◆ Exercise prompt
Please rewrite the records from the line with "Click the HP" to the line with "Open the settings" as a Markdown table with the columns Row and Line, leaving out blank lines.

++++ Records provided

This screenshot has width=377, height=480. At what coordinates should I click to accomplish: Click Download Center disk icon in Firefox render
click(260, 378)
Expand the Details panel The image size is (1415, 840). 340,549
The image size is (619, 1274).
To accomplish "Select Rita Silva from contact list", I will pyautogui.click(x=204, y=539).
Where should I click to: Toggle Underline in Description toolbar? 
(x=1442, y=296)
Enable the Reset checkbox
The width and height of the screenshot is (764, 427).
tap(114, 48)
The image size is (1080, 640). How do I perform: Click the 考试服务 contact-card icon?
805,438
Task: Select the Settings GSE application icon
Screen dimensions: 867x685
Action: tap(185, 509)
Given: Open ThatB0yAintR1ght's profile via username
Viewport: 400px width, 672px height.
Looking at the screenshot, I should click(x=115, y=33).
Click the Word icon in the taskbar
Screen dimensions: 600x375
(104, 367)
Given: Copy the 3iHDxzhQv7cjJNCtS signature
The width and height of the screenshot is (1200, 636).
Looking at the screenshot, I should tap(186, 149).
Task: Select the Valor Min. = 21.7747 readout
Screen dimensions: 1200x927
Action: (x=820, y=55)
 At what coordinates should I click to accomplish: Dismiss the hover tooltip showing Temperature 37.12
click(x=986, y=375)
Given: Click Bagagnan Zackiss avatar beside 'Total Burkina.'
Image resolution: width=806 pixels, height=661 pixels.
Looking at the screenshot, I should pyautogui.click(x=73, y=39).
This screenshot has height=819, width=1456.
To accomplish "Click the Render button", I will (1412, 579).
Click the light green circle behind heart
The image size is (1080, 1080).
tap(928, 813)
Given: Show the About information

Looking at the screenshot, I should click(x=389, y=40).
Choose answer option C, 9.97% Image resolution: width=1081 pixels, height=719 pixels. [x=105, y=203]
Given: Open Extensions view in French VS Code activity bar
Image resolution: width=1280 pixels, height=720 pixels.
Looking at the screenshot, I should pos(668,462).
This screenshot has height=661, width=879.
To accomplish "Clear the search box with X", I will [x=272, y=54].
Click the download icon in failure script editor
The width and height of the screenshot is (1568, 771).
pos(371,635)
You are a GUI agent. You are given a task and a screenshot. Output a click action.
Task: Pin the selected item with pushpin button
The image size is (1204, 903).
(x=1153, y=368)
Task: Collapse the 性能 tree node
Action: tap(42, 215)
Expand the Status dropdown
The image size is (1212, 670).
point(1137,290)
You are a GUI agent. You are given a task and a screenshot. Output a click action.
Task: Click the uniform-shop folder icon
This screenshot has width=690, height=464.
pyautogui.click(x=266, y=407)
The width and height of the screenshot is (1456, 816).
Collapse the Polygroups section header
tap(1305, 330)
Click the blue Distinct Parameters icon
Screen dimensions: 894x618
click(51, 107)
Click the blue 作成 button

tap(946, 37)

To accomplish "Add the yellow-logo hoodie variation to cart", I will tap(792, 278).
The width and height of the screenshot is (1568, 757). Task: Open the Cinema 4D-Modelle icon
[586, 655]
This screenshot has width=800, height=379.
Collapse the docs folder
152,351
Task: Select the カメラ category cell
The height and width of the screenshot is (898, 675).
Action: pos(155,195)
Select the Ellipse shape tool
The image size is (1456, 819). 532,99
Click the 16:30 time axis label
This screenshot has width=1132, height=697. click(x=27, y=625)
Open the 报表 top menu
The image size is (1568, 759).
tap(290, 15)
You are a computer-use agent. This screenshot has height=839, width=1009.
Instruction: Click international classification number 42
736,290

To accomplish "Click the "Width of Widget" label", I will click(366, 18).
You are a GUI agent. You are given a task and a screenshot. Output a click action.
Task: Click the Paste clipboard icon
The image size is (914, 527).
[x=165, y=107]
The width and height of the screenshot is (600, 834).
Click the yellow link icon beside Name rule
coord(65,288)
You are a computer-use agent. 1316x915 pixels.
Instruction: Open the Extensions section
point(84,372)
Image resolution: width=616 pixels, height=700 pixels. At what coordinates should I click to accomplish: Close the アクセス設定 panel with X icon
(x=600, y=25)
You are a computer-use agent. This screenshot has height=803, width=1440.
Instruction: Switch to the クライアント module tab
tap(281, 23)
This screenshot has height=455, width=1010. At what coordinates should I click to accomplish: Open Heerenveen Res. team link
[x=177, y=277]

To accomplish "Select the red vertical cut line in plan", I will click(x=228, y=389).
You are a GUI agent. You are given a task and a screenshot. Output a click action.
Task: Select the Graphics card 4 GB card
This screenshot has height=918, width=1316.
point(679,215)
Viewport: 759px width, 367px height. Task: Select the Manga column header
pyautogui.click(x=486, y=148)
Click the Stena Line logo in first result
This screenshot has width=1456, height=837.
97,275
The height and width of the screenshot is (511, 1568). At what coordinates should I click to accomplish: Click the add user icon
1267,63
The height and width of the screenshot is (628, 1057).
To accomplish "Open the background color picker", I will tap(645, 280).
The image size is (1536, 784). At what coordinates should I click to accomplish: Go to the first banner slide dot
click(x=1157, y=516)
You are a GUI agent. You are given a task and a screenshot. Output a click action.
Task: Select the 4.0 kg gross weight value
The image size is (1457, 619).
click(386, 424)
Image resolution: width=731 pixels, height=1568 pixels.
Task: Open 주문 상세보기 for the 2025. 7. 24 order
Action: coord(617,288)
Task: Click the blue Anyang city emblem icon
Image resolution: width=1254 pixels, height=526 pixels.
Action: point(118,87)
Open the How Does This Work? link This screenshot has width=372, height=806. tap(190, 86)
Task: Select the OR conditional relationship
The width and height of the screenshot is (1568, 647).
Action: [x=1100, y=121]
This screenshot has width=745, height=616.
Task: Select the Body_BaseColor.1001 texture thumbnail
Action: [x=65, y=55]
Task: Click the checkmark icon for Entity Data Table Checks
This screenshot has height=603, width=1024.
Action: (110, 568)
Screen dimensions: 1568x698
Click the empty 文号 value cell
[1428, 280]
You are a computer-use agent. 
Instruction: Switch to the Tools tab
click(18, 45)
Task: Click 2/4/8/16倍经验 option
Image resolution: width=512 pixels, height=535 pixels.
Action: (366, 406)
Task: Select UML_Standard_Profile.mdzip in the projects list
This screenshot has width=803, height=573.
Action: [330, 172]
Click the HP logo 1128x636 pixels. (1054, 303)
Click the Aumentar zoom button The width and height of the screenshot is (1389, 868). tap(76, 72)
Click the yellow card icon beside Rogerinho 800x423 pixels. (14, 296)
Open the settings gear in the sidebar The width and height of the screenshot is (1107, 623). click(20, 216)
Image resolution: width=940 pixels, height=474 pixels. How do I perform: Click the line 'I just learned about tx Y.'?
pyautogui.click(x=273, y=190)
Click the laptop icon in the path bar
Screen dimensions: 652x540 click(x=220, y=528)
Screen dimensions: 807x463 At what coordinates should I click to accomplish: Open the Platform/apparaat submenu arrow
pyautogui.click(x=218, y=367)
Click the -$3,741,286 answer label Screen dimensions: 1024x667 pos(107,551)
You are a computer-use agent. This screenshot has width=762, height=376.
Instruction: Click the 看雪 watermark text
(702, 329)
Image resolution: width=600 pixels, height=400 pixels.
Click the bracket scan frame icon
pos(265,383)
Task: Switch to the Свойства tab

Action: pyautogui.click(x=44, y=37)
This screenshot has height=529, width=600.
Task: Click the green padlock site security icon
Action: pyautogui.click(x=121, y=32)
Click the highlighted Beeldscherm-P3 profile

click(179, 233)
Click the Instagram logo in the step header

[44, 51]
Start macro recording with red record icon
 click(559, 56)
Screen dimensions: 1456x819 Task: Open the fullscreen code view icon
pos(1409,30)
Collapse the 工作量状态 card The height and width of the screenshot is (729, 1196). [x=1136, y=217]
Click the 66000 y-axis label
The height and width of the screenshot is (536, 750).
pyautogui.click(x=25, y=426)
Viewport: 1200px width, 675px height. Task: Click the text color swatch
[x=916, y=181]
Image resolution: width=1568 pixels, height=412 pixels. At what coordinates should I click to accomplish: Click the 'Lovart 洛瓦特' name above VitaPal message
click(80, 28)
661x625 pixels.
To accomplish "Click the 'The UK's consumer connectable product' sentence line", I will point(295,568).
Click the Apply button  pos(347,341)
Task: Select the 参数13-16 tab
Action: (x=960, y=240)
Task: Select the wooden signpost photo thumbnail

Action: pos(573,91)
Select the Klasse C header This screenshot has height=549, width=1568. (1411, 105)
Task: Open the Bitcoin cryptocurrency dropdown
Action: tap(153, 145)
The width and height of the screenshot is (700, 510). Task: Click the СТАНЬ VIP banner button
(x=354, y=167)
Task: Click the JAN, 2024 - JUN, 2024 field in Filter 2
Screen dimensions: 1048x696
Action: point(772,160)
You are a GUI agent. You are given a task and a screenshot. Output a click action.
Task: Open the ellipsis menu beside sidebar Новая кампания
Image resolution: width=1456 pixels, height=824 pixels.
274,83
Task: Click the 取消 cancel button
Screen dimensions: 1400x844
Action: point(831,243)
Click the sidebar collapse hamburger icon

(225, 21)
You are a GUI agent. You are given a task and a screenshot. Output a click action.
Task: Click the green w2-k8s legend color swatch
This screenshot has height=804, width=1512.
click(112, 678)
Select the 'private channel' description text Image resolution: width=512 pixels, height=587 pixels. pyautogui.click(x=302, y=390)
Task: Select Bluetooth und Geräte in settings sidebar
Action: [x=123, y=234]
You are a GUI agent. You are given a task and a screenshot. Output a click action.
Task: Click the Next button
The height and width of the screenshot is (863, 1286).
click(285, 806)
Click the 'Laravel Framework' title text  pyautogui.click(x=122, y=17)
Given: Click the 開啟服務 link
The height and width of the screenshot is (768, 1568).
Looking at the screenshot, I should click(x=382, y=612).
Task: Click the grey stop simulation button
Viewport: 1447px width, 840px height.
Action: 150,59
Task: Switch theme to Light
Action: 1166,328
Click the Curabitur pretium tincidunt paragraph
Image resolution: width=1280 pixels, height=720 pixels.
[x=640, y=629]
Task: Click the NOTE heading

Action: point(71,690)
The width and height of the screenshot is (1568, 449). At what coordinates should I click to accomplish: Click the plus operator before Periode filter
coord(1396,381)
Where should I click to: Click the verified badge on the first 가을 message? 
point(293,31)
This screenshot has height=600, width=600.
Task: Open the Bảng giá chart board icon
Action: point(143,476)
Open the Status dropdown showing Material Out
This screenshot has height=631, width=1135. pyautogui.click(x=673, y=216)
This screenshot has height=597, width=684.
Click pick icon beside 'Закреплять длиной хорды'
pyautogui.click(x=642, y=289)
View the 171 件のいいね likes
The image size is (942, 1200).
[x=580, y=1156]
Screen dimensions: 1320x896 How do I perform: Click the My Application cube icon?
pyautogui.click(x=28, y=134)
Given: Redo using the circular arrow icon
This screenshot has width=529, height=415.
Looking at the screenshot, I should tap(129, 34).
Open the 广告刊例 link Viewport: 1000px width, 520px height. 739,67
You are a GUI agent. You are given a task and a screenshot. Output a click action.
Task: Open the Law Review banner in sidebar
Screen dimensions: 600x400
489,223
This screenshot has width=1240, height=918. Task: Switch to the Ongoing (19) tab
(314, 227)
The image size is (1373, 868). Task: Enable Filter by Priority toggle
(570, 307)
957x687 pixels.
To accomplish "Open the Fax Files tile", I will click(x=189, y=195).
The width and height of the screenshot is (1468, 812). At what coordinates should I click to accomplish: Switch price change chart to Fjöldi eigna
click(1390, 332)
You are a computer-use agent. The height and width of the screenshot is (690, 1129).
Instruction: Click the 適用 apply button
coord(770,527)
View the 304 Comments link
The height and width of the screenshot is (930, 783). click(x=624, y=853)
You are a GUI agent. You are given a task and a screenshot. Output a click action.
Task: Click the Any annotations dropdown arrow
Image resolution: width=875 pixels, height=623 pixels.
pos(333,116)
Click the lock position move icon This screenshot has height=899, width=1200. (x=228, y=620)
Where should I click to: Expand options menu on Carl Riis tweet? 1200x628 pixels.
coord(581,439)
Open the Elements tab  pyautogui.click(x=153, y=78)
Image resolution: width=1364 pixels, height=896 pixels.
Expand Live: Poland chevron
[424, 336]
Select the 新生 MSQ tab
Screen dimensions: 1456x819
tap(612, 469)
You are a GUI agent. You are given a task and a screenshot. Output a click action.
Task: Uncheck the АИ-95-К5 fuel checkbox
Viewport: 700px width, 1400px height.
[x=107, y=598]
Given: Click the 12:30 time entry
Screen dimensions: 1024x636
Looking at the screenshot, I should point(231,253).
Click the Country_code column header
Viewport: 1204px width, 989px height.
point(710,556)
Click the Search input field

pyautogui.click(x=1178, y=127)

++++++++

◆ Written answer
| Row | Line |
|---|---|
| 1 | Click the HP logo 1128x636 pixels. (1054, 303) |
| 2 | Click the Aumentar zoom button The width and height of the screenshot is (1389, 868). tap(76, 72) |
| 3 | Click the yellow card icon beside Rogerinho 800x423 pixels. (14, 296) |
| 4 | Open the settings gear in the sidebar The width and height of the screenshot is (1107, 623). click(20, 216) |